The tests were conducted indoors in two different locations: at the University of Naples “Federico II” in Naples (room 14 m2) and at the FOOF dog museum (Caserta) in a delimited indoor space of approximately 15 m2. The dogs had never been to either place (except for 3 Labrador Retriever of the kennel group). The kennel staff and owners were asked not to feed the dogs over the 4 h preceding the test. For the motivation test trials, we placed single bowls inside another bowl positioned roughly 40 cm in front of the signaller (see below) and spaced roughly 2 m apart (Fig. 1). Before the experimental phase, the dogs were allowed to move freely to explore and familiarize themselves with the room and with the research group for roughly 5 min. Three researchers were involved in the testing room: one (E1) for dog management and for holding the dogs, one who made pointing gestures (E2) and another (E3) who took notes and randomly assigned trials to the cue-giver. The same male E2 made pointing gestures throughout the entire experiment, while E3 was a female.
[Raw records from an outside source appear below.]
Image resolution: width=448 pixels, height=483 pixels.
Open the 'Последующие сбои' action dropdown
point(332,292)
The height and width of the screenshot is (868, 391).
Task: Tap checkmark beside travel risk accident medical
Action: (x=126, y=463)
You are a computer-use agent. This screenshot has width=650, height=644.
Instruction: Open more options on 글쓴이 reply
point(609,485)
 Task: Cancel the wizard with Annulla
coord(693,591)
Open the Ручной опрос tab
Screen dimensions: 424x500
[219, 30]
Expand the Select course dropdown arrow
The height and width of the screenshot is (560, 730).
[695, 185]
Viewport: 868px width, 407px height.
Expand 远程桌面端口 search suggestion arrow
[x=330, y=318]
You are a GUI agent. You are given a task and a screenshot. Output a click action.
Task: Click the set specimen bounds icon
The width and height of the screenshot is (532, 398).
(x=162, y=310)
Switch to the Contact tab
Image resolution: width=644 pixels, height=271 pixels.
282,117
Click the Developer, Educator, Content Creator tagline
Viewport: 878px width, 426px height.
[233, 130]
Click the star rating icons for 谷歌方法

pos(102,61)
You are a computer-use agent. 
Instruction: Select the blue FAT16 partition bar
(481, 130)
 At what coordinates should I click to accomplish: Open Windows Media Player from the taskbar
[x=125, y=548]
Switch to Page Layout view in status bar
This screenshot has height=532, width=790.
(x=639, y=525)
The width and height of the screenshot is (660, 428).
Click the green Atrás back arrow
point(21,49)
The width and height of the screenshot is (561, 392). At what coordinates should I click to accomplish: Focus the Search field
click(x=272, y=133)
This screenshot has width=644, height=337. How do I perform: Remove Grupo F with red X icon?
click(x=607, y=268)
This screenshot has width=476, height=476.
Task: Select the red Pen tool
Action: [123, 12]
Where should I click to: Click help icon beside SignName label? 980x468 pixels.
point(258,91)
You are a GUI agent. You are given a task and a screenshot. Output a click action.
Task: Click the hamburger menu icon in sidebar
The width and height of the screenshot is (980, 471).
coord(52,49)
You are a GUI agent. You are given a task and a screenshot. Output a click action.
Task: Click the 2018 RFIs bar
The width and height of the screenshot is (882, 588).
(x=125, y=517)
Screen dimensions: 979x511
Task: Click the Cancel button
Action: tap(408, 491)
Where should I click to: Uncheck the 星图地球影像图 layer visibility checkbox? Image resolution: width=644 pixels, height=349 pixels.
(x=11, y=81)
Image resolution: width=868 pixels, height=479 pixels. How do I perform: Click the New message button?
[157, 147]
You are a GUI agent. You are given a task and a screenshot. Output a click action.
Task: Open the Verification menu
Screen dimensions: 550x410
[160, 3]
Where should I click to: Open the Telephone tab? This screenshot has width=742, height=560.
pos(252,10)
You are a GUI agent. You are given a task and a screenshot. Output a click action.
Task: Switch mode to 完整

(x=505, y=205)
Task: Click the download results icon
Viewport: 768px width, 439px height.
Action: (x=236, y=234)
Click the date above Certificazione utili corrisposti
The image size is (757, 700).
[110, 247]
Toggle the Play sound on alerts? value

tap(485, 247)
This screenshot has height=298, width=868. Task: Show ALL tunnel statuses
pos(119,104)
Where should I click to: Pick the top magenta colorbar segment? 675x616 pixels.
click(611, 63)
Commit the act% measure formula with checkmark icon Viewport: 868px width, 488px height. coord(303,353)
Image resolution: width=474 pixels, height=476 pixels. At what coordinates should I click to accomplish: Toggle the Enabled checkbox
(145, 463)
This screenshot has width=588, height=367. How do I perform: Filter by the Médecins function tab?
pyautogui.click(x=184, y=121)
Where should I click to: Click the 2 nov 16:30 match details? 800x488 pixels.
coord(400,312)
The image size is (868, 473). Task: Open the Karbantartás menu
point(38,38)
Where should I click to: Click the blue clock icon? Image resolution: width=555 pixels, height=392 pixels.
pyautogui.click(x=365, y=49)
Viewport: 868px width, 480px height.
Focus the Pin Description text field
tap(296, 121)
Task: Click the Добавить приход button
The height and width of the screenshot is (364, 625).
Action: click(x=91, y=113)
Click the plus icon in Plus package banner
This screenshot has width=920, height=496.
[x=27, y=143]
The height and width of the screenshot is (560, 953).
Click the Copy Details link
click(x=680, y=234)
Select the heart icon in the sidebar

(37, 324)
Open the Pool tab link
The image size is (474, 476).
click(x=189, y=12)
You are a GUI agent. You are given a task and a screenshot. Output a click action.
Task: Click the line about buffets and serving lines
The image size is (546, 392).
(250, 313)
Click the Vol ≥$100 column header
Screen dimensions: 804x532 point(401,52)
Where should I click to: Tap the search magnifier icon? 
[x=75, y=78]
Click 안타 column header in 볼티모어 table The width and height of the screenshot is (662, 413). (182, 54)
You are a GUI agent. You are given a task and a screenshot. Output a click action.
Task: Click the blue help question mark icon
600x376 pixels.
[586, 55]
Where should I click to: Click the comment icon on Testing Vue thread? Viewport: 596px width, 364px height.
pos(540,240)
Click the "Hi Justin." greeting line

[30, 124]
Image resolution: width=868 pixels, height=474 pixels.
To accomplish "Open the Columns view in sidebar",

Two different female students served as E1. Once each test was completed, the bowls and room were cleaned with a lightly perfumed non-toxic disinfectant.

Fig. 1
figure 1

Experimental setting of the distal pointing condition. One female experimenter managed and held the dogs (E1); one male experimenter served as the cue-giver (E2); the third experimenter was a female who took notes and randomly assigned trials to the cue-giver (E3)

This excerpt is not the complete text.